El absurdo de la comedia humana

foto-unapalomaTítulo Original:  EN DUVA SATT PA EN GREN OCH FUNDERADE PA TILLVARON Dirección y guión:   Roy Andersson Intérpretes: Holger Andersson, Nils Westblom, Charlotta Larsson, Viktor Gyllenberg, Lotti Törnros, Jonas Gerholm País: Suecia.  2014 Duración: 101 minutos ESTRENO: Mayo 2015

El pecado original del cine se esconde en su naturaleza, en ese ADN en el que se inscribe la biología que lo constituye. La materia primigenia del cine se llamó fotografía y surgió como consecuencia de la huella formada por esa herida de luz que reproduce la apariencia de lo real. Esa brecha sangrante impuso una deuda con el verosímil. Y así, desde su origen, el cine comercial ha estado encadenado a un sistema de representación de vocación aristotélica hipotecado al principio de causa-efecto. Por eso, cuando algunos francotiradores rompen las reglas, sus obras son recibidas con escepticismo e incomprensión.
Eso puede acontecer con Una paloma se posó en una rama a reflexionar sobre la existencia. Pero no será porque no se avisa. Desde su título, Roy Andersson lanza urgentes señales de precaución al espectador desinformado. Avisa que su película es una aventura extraña. ¿Lo es? Tanto como su director, un cineasta que debutó hace 35 años con un filme de éxito notable, A Swedish Love Story. Animado por la gran acogida, cinco años más tarde, filmó su segunda película, Giliap. Fue un fracaso y Andersson se alejó del cine; desapareció. Veinticinco años después, con dos cortometrajes más en su haber y 400 anuncios publicitarios, quiso (re)nacer con la primera entrega de lo que prometía ser una trilogía. Una paloma… (re)presenta la tercera y última película de la misma. La más libre. La más extrema. La que finalmente decide olvidarse de la mancha original del cine para echarse en brazos de Samuel Beckett y reivindicar con ello, al estilo de Kaurismaki, lo absurdo de la condición humana. Ese camino lo recorrió, cuando ni siquiera existía, el rostro locuaz pero petrificado de Buster Keaton. Luego vinieron gentes tan extraordinarias como Luis Buñuel. Y a esos dos, podríamos añadir Joao César Monteiro, un portugués capaz de extraer de una granada una proclama contra los convencionalismos de ¿artistas? de banalidad y rutina.
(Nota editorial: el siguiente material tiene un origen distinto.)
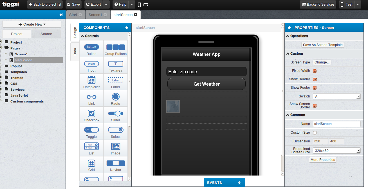
Task: Switch to portrait phone orientation icon
Action: point(139,4)
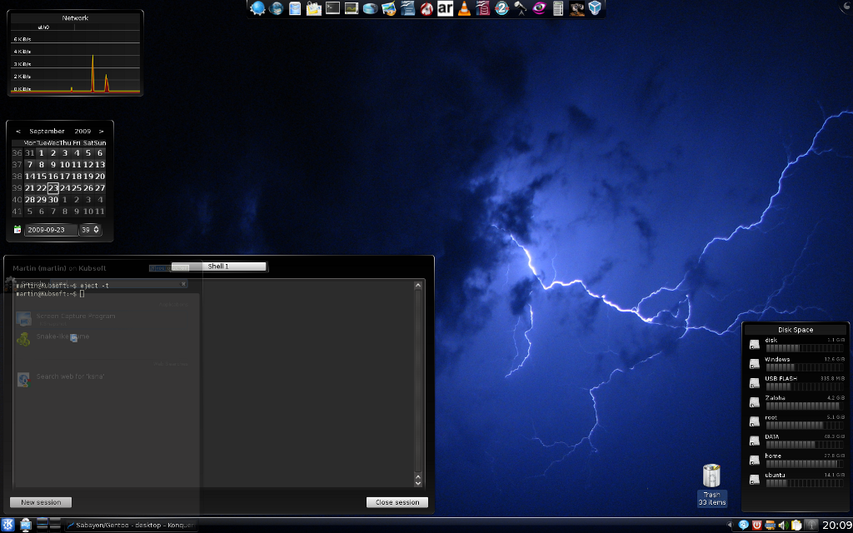Open the KDE application launcher menu
The image size is (853, 533).
8,525
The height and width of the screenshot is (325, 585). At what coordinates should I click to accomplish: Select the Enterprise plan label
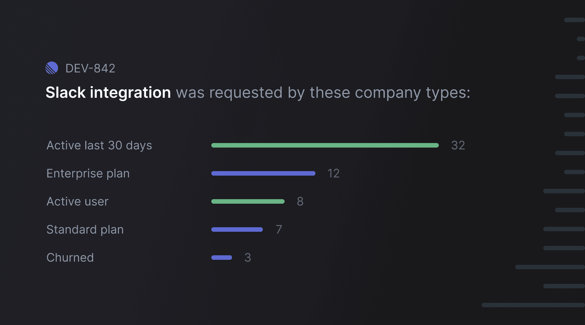tap(88, 174)
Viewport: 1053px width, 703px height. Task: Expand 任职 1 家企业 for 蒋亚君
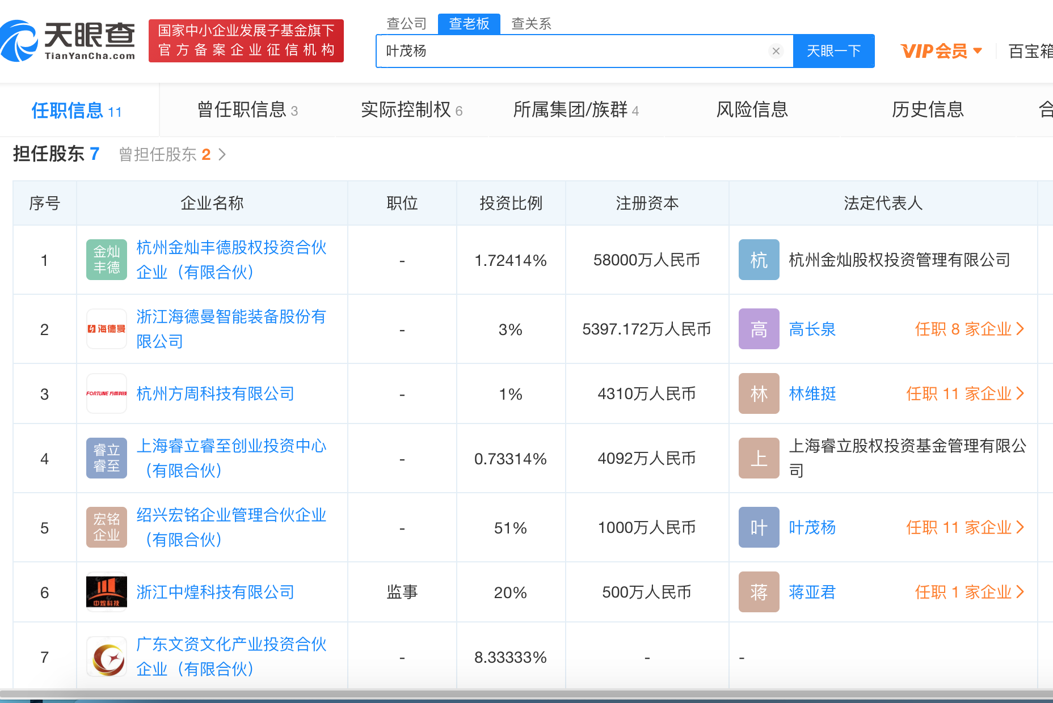click(x=969, y=592)
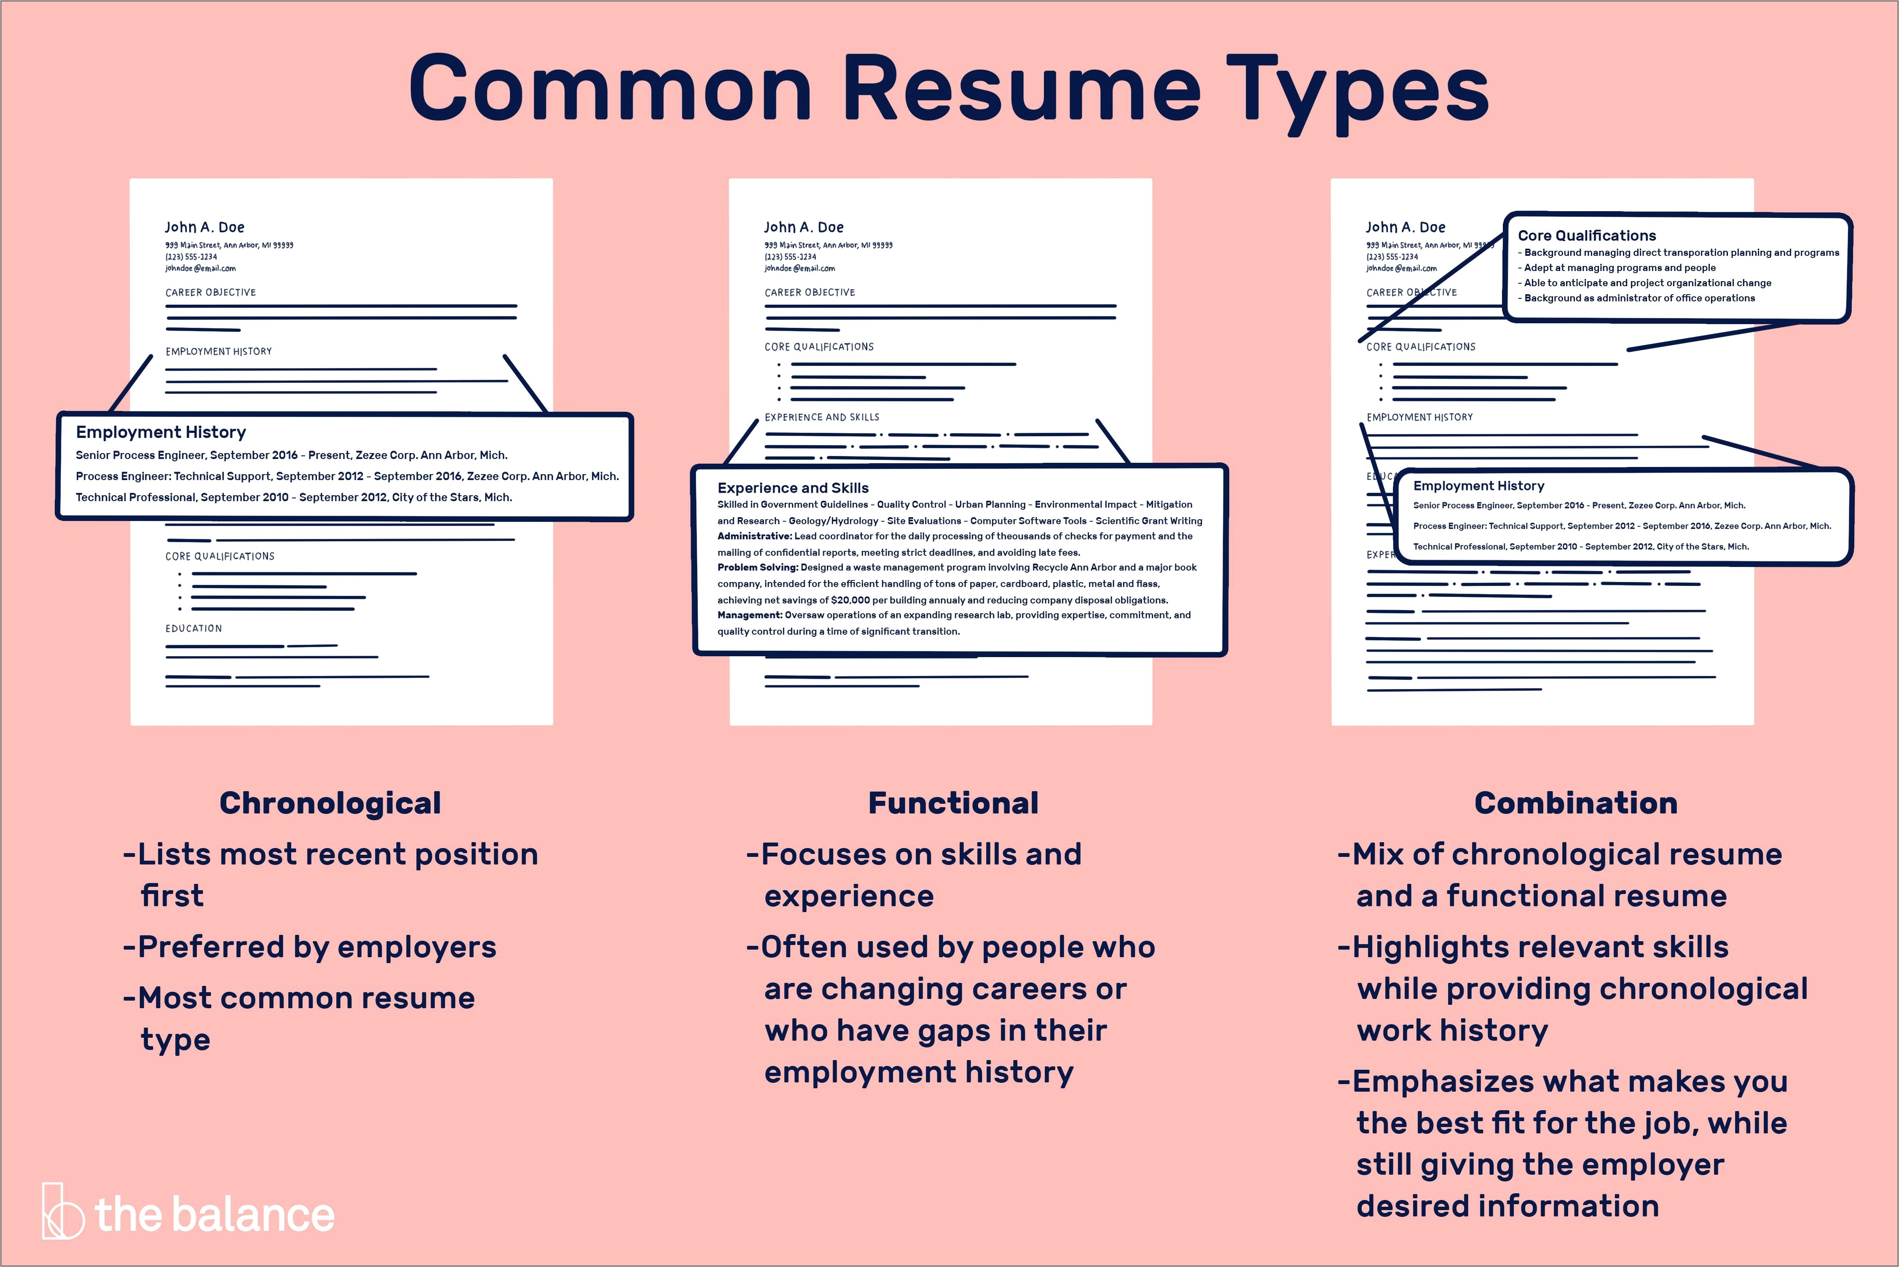Click the Combination resume type icon

[x=1541, y=466]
Configurada a través de dos personajes que por fuerza recuperan ecos de los Vladimir y Estragon de Esperando a Godot; Roy Andersson levanta un filme inclasificable, una epopeya insólita. Inspirado, según sus declaraciones, en un cuadro de Pieter Brueghel, este cineasta del país de Bergman, enhebra su filme a golpe de escena. En todas ellas, personajes ausentes, cámara inmóvil y trípode clavado, plano fijo, composición velazqueña inspirada en las Meninas, luces de Hopper y juego de escalas, perspectivas y puntos de fuga.
Con una estructura mínima, Andersson al que se le adivinan referencias y nutrientes, convoca una voz personal e identificable, un estilo que a sus 72 años aparece como un paradigma reconocible y propio. En la quietud de esta Paloma irrumpen relámpagos de ferocidad extraña. El tiempo y el espacio en el que transcurren sus capítulos de conexiones subterráneas se diluyen en una tenue línea de sombra. Esos episodios que comienzan con tres muertes y que alcanzan su cenit con un ensayo sobre la crueldad de la humanidad: el mono encadenado, los esclavos carbonizados,… alcanza momentos fulgurantes. Como solemne y demoledor resulta el desfile letal del ejército de Charles XII de Suecia, el soberano heroico devenido en el gran exterminador, camino de la batalla de Poltava. Roy Andersson dinamita el tiempo histórico con el tiempo fílmico, todo se reduce a estampas de muertos vivientes y a vivos que morirán para tejer, como Keaton, una patética mueca parecida a una sonrisa. La que se queda en el rostro cuando un ser humano se abisma a reflexionar sobre la existencia.